| Exercise requirements |
Starting at the line that holds "The image size is (1518, 949).", reproduce each line exactly up to and including the last line of the records below. Pictures stay out.
══ Study material
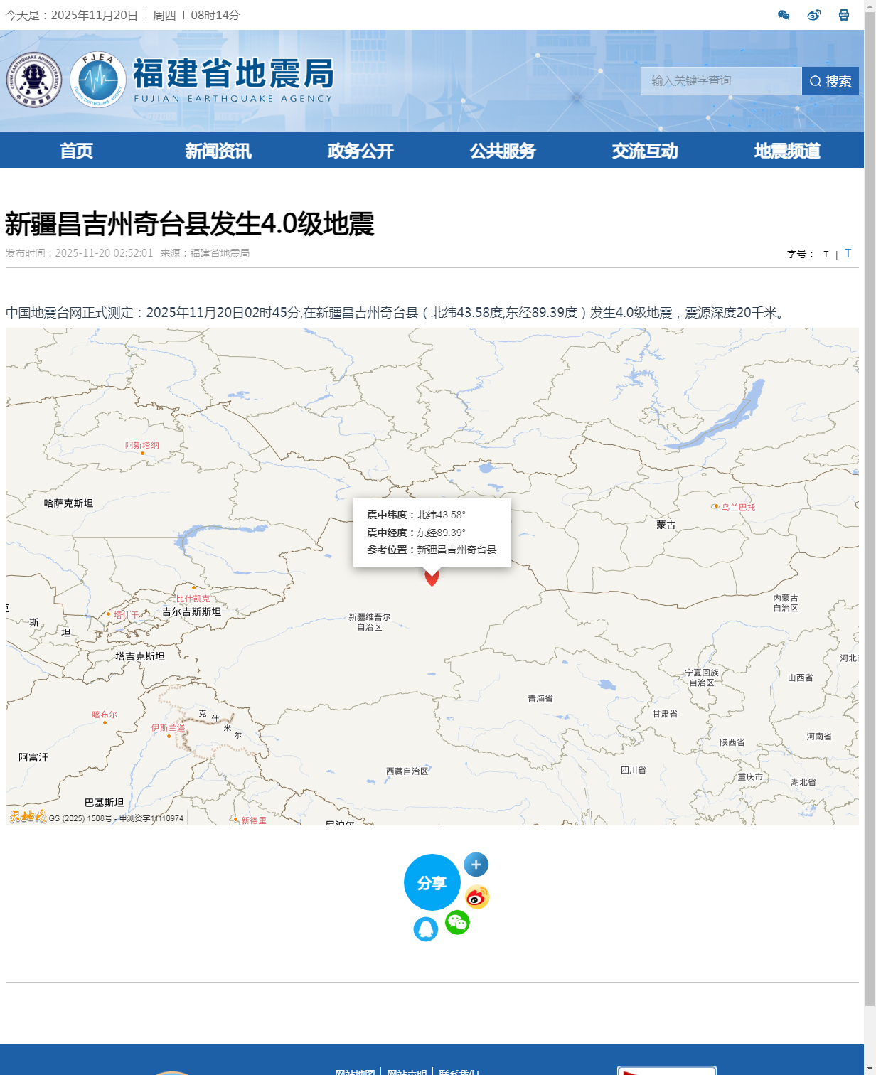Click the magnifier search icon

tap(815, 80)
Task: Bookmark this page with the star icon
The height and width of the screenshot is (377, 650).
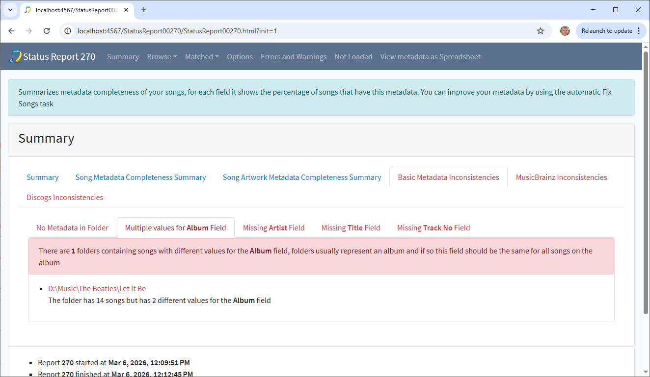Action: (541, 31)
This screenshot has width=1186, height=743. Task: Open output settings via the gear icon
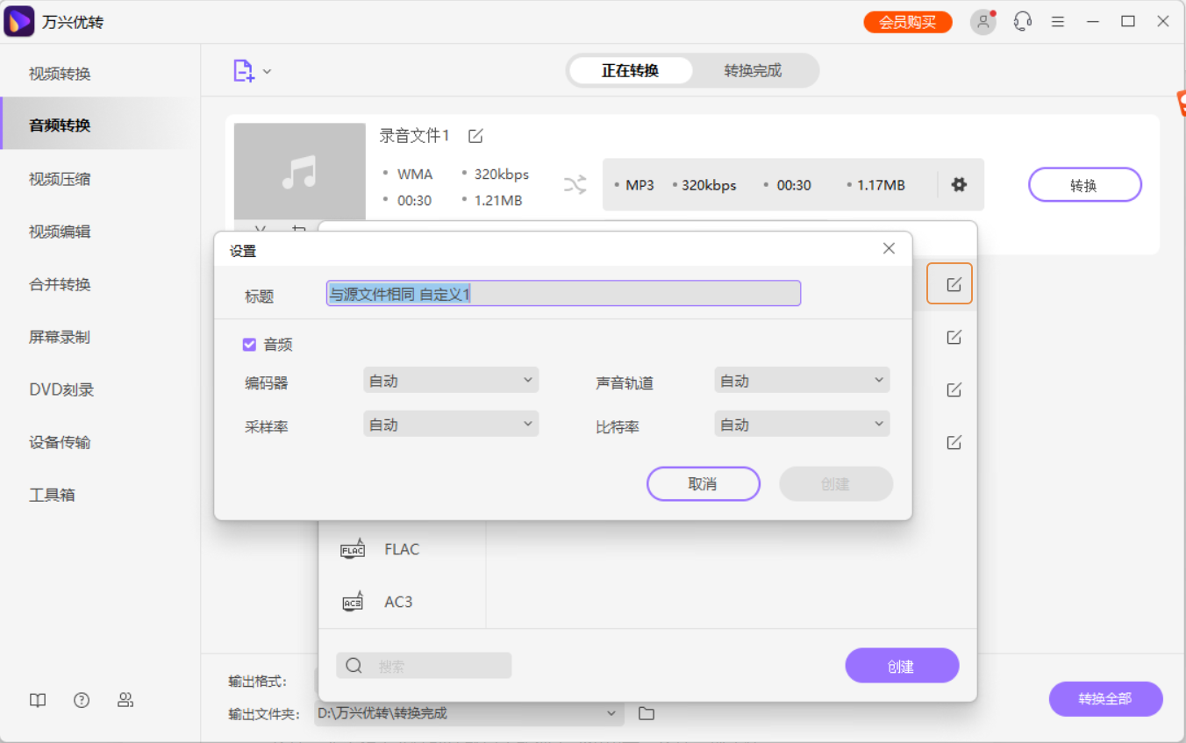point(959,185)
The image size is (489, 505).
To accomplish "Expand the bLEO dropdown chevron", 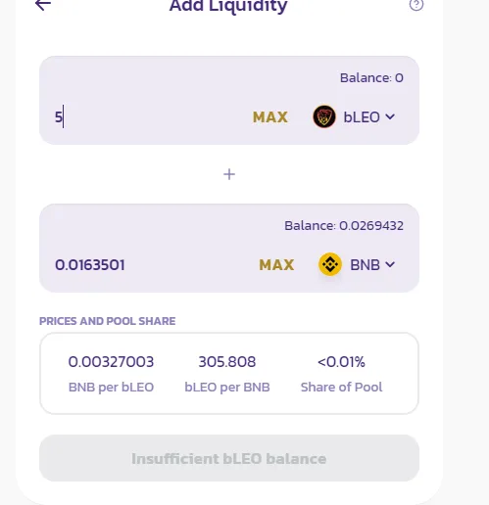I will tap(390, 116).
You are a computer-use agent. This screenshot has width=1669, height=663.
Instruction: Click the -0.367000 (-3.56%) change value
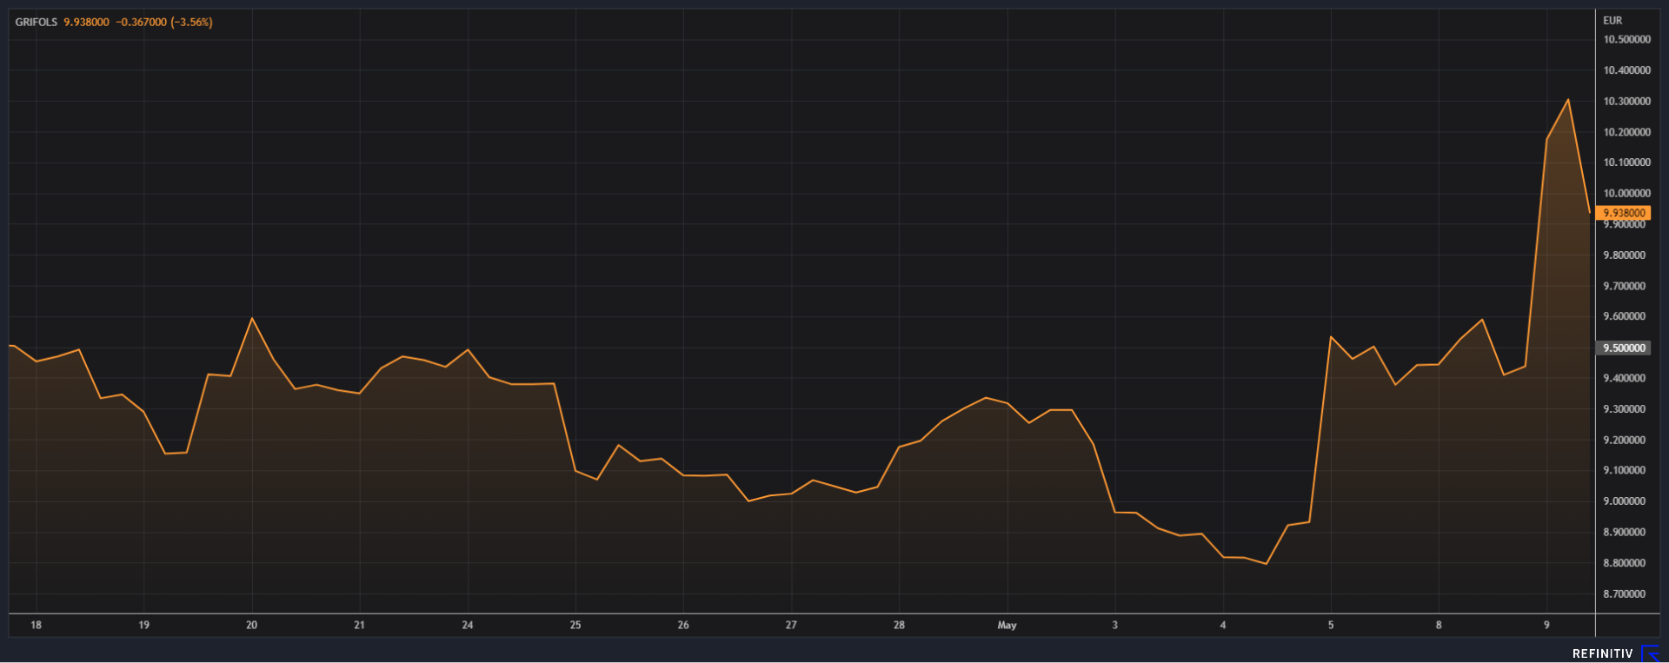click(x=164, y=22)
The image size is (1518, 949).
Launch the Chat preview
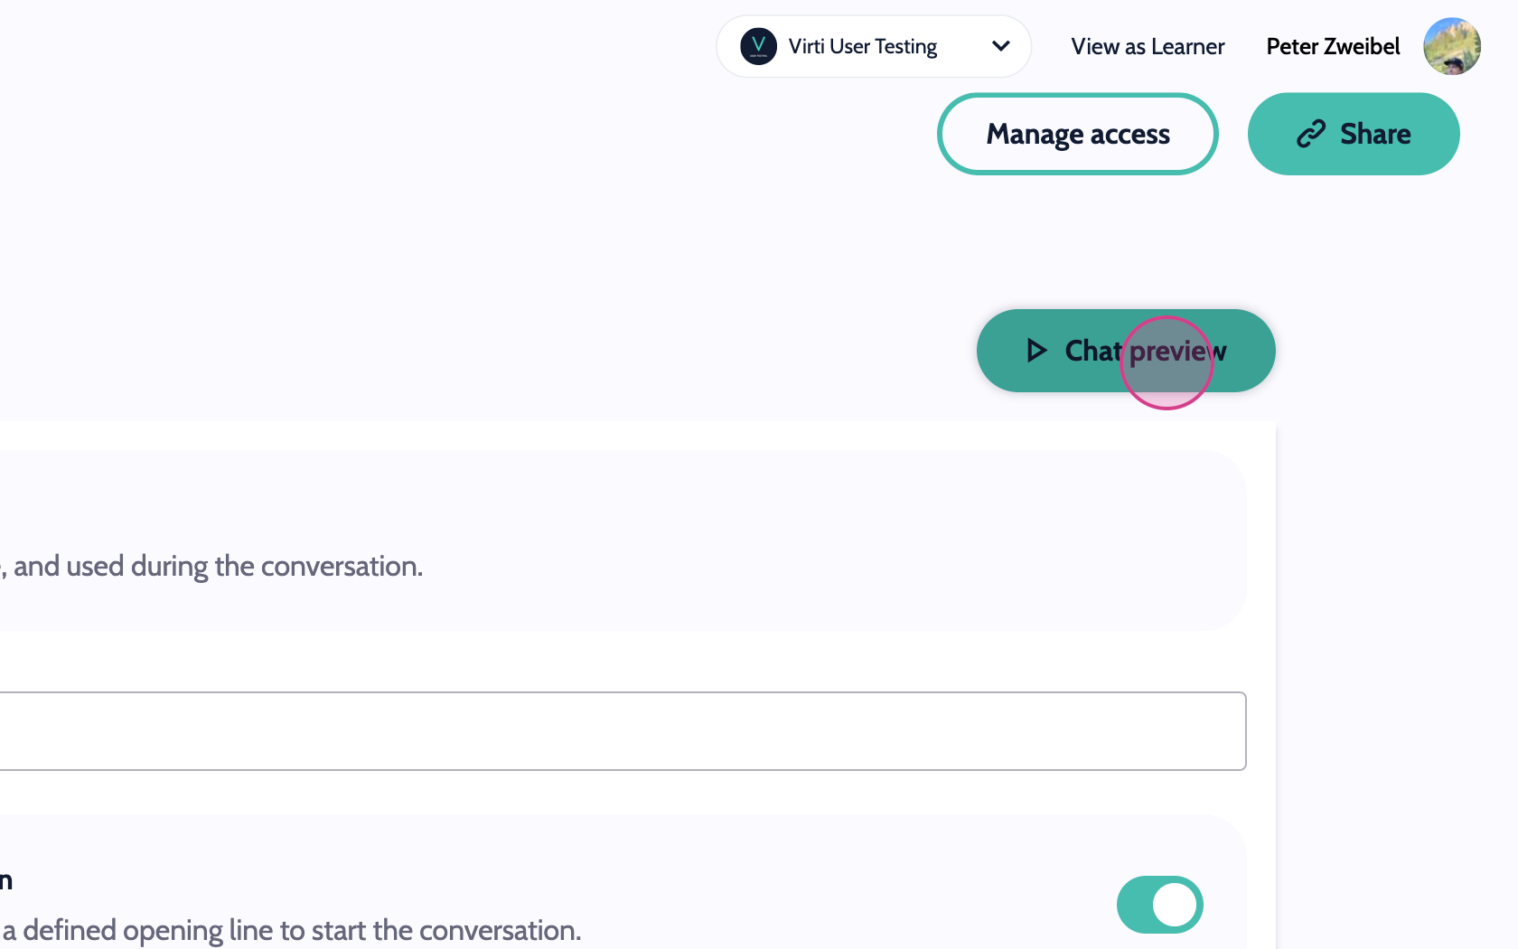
════
| Task output |
The image size is (1518, 949).
Launch the Chat preview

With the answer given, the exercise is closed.